Exercise inputs:

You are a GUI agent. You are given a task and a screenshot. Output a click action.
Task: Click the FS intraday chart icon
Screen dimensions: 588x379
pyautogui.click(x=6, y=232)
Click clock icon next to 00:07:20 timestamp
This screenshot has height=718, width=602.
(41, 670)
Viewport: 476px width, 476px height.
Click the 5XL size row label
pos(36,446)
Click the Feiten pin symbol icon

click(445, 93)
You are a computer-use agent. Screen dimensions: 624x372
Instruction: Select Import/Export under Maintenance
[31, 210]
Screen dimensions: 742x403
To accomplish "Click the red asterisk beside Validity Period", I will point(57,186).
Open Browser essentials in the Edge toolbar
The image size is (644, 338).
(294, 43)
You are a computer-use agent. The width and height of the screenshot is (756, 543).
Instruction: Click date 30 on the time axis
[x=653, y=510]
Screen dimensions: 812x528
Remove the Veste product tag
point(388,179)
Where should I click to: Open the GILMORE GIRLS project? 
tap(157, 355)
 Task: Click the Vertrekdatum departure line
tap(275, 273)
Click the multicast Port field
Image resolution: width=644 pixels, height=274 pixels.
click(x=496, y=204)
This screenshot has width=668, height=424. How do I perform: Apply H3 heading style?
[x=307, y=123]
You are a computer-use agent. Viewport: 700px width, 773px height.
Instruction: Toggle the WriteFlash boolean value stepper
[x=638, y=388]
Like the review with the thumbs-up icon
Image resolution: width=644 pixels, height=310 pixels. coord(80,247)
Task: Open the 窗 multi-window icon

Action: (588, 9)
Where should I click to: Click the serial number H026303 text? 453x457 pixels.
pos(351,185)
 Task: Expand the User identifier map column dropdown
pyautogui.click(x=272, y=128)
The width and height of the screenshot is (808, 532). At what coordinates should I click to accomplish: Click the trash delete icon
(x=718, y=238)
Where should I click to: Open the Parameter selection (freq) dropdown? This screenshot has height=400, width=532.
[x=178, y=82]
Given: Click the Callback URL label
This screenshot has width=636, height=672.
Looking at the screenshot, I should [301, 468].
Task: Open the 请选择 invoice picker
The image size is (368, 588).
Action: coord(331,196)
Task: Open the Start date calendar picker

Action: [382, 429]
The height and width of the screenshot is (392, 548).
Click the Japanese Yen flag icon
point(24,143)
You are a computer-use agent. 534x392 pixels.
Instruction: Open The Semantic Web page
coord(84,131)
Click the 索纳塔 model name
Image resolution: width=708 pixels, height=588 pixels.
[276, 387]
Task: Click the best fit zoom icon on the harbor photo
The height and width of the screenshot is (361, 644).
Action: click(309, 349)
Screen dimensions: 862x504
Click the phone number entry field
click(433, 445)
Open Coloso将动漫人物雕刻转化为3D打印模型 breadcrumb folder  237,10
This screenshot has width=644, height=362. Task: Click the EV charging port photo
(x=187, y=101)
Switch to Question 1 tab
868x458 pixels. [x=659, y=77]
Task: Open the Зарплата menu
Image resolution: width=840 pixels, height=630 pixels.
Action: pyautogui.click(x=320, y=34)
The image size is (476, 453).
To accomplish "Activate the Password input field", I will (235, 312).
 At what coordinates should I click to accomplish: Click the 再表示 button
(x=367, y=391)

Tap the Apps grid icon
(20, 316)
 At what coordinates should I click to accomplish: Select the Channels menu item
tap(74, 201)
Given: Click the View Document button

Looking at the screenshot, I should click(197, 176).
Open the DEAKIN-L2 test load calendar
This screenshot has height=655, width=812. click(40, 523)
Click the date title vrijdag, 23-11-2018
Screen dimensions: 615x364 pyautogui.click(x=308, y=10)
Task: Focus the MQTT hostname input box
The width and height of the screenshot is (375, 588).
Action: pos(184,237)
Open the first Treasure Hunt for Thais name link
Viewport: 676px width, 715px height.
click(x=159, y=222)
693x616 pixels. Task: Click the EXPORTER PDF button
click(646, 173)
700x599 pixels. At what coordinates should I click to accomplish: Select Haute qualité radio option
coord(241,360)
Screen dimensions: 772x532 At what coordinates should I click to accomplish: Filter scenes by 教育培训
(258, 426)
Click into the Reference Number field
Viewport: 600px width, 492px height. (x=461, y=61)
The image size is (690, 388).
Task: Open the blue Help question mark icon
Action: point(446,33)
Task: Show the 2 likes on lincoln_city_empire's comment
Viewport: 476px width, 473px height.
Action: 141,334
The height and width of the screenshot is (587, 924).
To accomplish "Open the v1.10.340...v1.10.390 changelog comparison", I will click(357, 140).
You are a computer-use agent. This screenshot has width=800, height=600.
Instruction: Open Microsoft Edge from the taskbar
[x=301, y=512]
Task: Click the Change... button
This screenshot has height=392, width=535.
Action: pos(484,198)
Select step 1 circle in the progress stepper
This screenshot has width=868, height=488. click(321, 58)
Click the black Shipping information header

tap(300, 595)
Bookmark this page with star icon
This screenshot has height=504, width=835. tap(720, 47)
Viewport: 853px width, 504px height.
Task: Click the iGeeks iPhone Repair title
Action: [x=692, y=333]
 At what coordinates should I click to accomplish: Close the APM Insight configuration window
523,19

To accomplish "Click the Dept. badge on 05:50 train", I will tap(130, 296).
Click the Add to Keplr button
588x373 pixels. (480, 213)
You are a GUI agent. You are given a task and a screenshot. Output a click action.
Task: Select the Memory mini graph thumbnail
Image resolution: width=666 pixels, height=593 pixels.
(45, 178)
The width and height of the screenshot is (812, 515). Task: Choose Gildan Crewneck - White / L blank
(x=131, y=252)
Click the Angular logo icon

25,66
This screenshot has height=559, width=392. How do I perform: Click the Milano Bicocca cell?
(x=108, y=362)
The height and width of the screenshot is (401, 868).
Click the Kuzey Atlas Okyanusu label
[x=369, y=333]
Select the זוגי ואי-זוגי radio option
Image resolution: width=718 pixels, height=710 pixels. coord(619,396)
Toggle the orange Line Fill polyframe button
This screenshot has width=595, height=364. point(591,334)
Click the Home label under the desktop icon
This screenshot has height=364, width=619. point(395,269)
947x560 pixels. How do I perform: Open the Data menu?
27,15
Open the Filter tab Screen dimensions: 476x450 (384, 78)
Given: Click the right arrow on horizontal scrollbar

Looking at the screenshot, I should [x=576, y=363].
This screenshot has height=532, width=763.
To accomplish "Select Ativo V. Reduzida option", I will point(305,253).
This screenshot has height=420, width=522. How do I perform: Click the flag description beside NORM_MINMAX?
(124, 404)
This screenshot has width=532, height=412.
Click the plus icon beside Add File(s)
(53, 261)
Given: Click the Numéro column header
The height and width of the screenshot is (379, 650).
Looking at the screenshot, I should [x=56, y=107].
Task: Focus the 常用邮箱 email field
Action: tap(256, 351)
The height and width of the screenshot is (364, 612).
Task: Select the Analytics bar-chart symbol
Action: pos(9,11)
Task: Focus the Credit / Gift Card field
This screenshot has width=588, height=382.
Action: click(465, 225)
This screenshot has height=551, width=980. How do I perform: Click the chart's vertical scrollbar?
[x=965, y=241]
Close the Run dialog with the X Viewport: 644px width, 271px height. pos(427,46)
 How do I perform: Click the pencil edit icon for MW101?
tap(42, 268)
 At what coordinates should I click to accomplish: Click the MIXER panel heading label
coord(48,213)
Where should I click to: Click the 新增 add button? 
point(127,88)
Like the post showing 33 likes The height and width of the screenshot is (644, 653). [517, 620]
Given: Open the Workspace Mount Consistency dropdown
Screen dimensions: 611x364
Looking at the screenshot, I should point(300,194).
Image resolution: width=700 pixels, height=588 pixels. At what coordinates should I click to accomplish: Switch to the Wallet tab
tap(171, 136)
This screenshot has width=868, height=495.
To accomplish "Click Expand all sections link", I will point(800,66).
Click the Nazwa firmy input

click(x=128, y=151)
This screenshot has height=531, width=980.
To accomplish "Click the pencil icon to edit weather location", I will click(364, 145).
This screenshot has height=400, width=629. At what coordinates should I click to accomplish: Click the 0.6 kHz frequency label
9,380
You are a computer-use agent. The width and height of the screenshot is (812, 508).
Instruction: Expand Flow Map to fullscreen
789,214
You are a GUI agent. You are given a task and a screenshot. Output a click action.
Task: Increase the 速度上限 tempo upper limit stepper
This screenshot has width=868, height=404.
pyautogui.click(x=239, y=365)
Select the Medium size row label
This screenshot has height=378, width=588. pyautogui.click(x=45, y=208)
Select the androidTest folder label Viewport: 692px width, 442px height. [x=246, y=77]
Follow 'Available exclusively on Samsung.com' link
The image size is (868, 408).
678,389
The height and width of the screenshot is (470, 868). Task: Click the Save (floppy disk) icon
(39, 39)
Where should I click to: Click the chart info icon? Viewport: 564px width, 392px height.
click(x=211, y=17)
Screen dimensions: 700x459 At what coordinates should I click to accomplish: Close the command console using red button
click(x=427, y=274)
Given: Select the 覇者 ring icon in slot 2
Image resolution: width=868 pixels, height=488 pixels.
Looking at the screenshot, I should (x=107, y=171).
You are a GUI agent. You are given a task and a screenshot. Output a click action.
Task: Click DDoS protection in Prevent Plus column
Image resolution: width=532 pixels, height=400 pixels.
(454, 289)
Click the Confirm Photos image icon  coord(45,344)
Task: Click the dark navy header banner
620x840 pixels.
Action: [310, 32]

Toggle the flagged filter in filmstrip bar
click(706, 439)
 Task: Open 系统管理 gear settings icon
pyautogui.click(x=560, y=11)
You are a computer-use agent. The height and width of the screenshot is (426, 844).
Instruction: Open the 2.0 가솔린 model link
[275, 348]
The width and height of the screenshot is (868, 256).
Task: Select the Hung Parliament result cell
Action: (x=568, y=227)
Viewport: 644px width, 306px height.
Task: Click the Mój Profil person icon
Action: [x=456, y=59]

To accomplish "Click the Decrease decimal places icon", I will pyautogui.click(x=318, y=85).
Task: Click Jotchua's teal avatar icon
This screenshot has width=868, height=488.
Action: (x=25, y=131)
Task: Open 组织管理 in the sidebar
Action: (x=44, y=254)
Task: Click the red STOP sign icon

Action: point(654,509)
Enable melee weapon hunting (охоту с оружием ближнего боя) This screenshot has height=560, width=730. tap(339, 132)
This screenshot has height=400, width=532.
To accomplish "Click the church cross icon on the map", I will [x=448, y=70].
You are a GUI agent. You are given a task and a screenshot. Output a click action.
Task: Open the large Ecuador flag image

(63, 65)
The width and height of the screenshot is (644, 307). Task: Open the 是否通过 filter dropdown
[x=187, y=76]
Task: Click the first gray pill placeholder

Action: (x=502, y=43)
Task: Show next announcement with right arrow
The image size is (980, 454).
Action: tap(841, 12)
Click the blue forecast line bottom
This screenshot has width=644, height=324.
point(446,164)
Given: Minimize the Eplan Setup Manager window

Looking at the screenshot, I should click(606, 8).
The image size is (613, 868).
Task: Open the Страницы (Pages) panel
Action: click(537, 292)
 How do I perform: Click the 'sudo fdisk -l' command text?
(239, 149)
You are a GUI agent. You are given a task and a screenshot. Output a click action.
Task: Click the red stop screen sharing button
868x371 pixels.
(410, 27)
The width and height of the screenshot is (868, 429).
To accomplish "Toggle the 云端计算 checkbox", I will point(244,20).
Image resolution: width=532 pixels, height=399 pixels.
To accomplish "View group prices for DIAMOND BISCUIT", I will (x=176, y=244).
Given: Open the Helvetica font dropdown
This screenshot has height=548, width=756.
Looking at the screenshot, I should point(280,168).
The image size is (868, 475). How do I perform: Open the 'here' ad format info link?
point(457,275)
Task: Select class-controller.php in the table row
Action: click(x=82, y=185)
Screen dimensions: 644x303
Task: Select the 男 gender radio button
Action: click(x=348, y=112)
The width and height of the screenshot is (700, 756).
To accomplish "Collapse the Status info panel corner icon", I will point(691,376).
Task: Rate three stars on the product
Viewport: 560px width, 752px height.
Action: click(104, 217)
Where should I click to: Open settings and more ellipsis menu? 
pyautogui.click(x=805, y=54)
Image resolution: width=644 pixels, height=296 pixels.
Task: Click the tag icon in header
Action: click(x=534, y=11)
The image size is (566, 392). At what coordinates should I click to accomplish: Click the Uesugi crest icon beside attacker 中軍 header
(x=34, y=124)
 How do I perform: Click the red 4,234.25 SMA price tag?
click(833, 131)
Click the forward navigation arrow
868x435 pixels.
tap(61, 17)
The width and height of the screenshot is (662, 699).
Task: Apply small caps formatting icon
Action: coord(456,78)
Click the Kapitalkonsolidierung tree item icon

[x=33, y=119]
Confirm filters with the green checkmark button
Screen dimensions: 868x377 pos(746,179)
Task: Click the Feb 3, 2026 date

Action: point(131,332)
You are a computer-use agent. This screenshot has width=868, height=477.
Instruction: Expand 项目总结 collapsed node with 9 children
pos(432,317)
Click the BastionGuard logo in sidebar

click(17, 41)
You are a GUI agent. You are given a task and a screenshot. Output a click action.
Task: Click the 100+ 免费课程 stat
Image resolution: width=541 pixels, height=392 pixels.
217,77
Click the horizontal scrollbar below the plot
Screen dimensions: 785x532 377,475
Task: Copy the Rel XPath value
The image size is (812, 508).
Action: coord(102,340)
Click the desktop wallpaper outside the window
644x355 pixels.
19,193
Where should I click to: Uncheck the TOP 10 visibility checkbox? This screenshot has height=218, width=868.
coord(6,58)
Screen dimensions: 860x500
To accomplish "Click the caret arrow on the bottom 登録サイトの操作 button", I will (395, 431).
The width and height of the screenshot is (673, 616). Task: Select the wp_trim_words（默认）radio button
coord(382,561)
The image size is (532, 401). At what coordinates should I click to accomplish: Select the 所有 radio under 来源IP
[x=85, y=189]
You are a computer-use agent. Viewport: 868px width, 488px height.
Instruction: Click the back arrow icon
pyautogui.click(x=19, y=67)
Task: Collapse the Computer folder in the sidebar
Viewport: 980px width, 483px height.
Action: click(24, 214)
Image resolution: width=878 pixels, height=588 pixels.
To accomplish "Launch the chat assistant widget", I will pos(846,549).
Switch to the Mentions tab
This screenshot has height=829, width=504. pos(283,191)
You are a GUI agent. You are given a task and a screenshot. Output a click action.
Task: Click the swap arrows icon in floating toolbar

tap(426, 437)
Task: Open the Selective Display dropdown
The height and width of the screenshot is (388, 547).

Exercise requirements:
How many lines in the listing contain the word "likes"? Answer with the count and nothing else.

Answer box:
2